At this time of the year, forecasts for 2017 can be seen and read everywhere. What is astonishing to see is how little the experts were able to correctly predict last year. Nevertheless, forecasts remain popular, especially among investors.
I hardly pay attention to these predictions, especially after reading Peter Lynch's book "Beating the Street". Lynch explains how he annually met the 30 largest investors in New York at the invitation of the renowned publishing house Barron, and made forecasts for the coming year.
Not one of the experts' forecasts even came close to being accurate. This is Peter Lynch's statement in his book, not mine!
To further the point, in 1987 (before a very big market crash), the forecasts from the Wall Street luminaries couldn’t have been more optimistic and predicted the best year of the decade. I remember well my father's long-time investment advisor telling us in June 2009 that you will never make any money investing in stocks again. In reality, June 2009 was clearly the best entry point for stock investing in decades.
Philip Tetlock, a professor at the University of California Los Angeles (UCLA), investigated the matter scientifically and analyzed 80,000 expert forecasts. His conclusion: a roll of the dice is a better predictor of the future. Ironically, the more famous the “expert”, the worse their predictions have been. On the other hand, those who were less renowned have had better results with their predictions.

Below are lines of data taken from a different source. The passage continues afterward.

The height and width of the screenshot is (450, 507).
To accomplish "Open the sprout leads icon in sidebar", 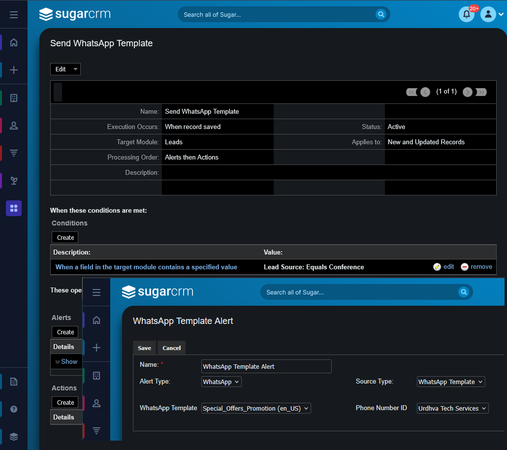I will (14, 181).
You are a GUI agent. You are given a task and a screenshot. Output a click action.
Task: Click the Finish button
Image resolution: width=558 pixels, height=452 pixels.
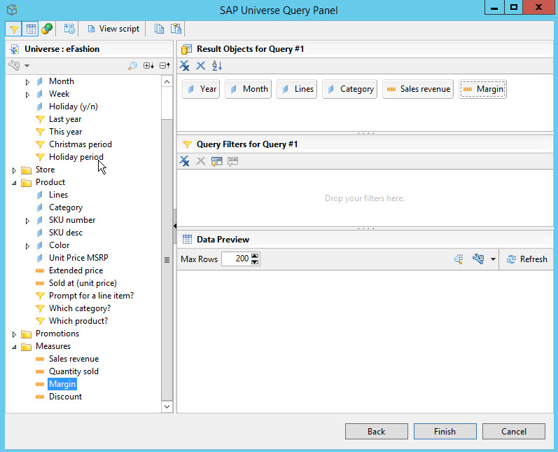(445, 432)
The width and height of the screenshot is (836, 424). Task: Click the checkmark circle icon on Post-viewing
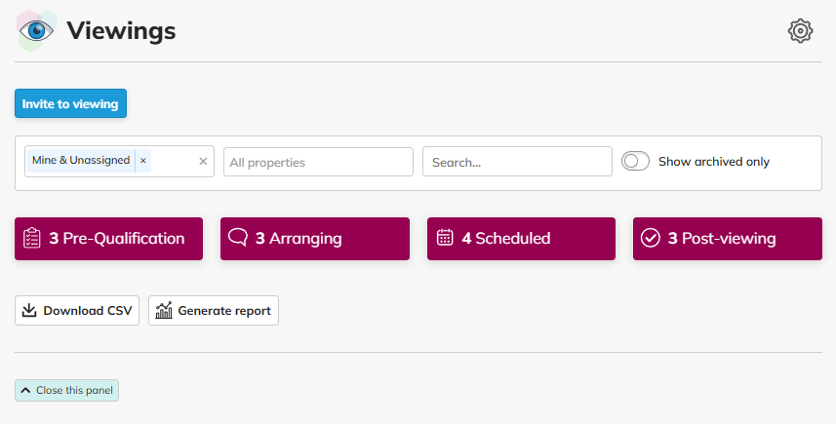tap(651, 238)

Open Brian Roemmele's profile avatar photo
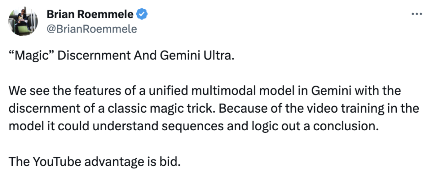pyautogui.click(x=23, y=21)

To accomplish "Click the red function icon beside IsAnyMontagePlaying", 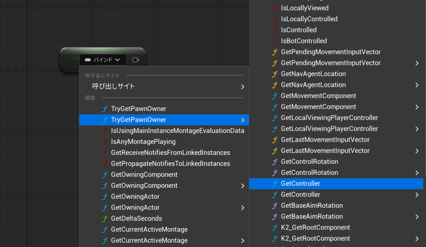I will (105, 142).
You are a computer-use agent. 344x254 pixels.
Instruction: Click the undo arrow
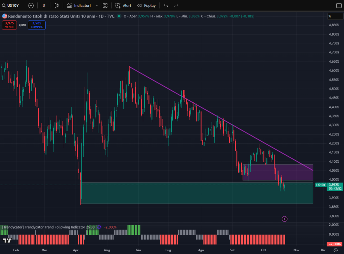click(166, 6)
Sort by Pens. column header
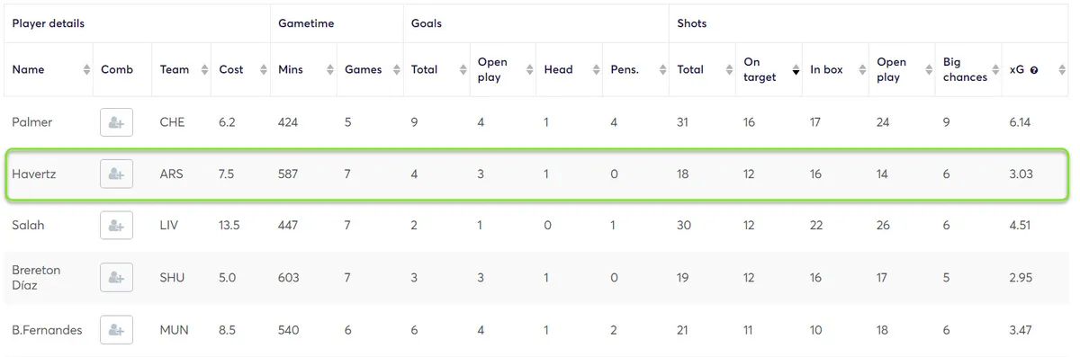The width and height of the screenshot is (1080, 357). tap(635, 70)
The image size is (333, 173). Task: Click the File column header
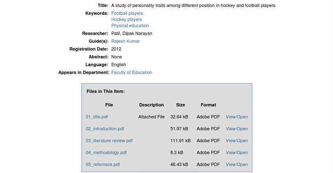click(109, 105)
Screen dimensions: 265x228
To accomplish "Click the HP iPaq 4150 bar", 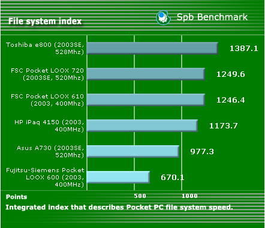I will tap(142, 125).
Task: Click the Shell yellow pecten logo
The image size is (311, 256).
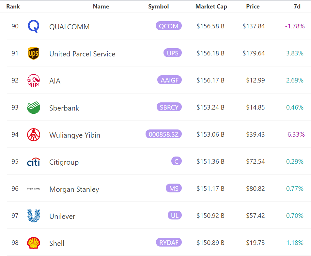Action: 33,243
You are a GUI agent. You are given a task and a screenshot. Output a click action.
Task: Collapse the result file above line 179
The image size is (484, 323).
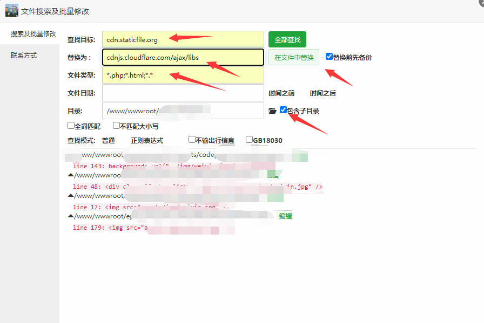coord(71,216)
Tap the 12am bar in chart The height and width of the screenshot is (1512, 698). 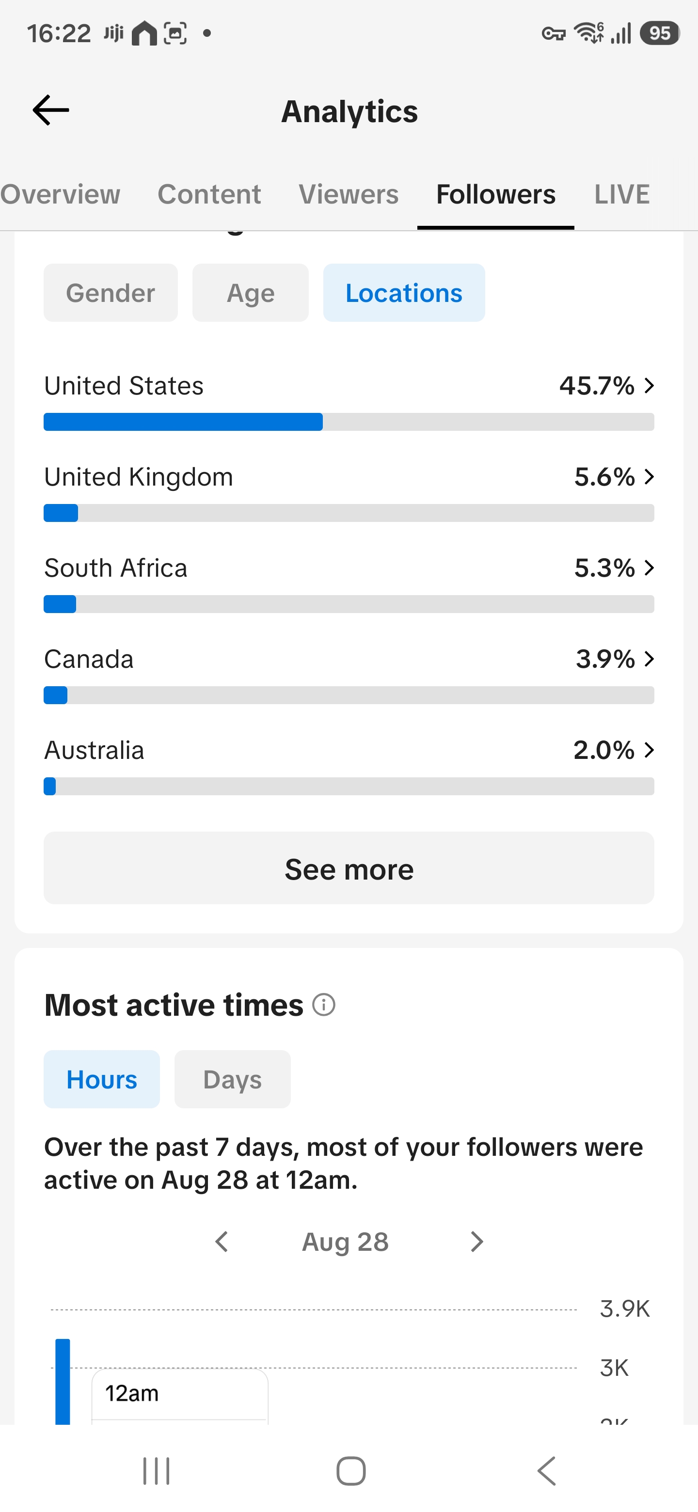point(63,1381)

The reason? Society and economy are simply too complex to make accurate predictions. This is the illumninating opinion of Nobel laureate Daniel Kahneman.

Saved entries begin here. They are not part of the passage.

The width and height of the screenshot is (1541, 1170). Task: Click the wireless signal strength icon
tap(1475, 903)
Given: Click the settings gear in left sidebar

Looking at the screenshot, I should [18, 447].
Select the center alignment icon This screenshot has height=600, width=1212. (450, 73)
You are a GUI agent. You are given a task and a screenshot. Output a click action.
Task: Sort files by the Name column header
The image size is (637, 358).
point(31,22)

So, why would I dare to make my own prediction? First, because everyone has to think about their priorities, and second, because you, as a reader, are in a better position to evaluate me. So, what is my strategy in 2017?
First of all, I don’t have a lot of trust in today's investment possibilities and will only make necessary investments in new assets. This is also why I have paid off a large part of my mortgages. In addition, I am planning to invest in equities again in 2017, because it is important to do this consistently every year. Because of the payments for my mortgages, I will have less money available to invest in the stock market than before.

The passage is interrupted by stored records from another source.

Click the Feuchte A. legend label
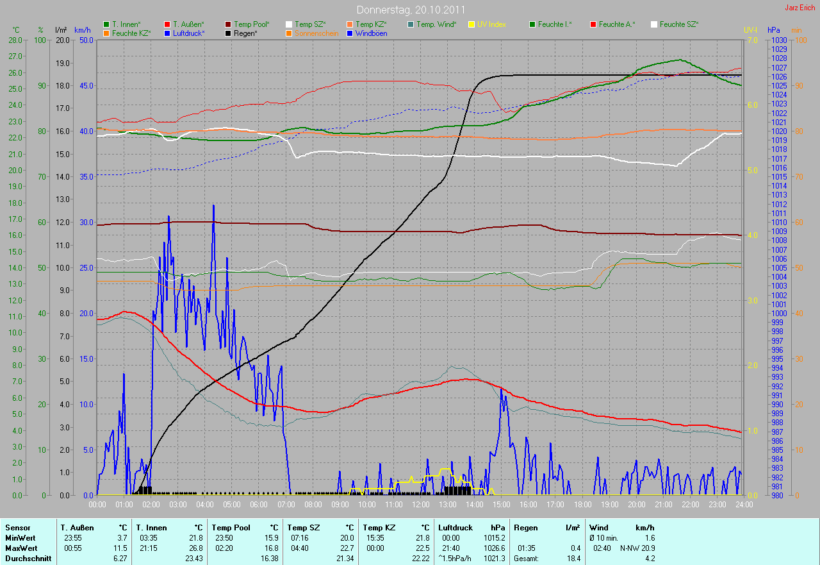 point(617,24)
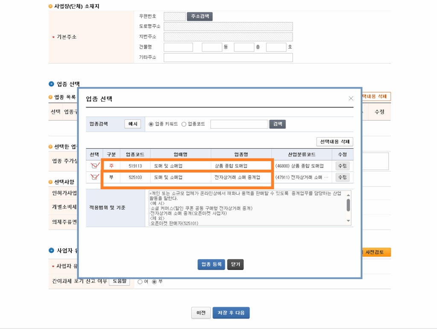This screenshot has width=437, height=329.
Task: Click the blue 업종 등록 button
Action: (x=211, y=264)
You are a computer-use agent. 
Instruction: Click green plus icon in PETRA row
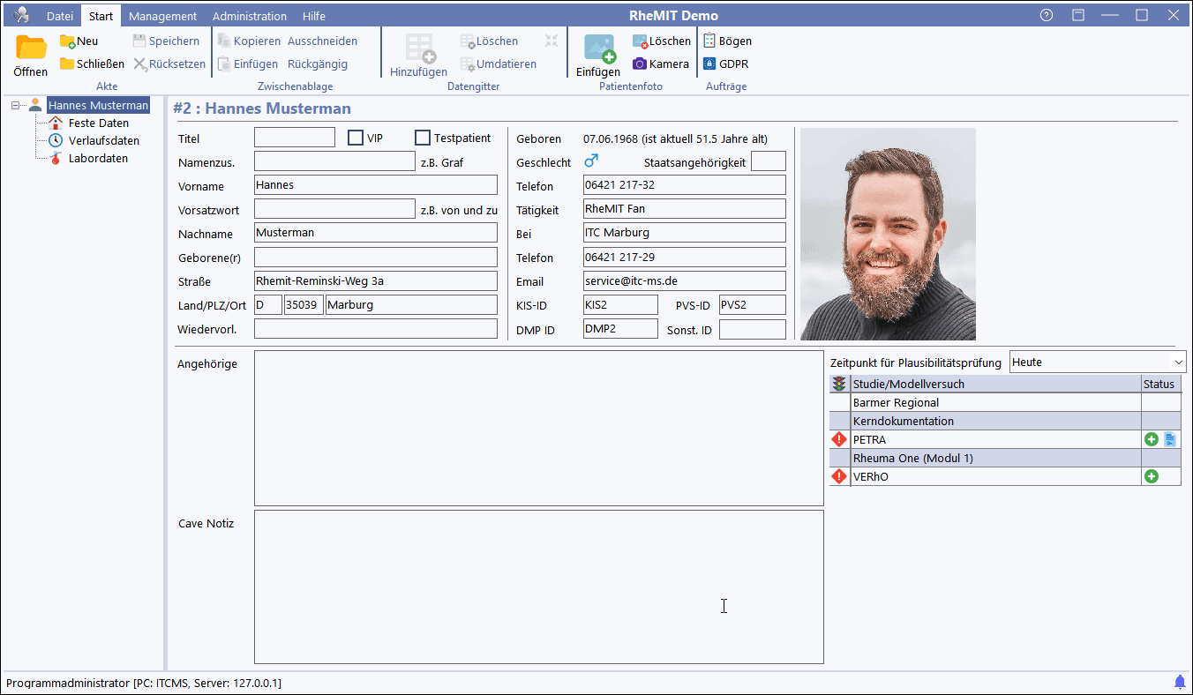[x=1151, y=439]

I will not enter the US market in 2017, because I think the North American markets are still too expensive and the prospects for the US economy have deteriorated with the election of Trump. This is my personal opinion, not a prognosis. And I will stay true to my opinion, even though I am probably wrong.
I continue to believe more in Europe than in other regions, because I have more confidence in free, social market economies than in authoritarian societies, no matter how cool their bosses are. Europe is still the gold standard for me, even though I wish it could be even better.
For the pure pleasure in its technology, I have bought Bitcoin over the last fifteen months, in a position that represents about 2% of my assets. I don’t care if the money disappears, but the hope and prospects bring me a lot of joy. I personally believe in Bitcoin, but my opinion is in the minority.
For the first time in my life, I created a small gold reserve out of small gold bear relics I keep in my safe, which only represent 1% of my assets. I do not expect any return, because by definition, gold does not yield a return. Gold is only an emergency solution in case of natural disasters and I use this primarily for the protection of my family.
In summary, this is what 2017 means for me: lower leverage (fewer debts) and fewer new investments and a little bit of speculation on Bitcoin, a personal passion.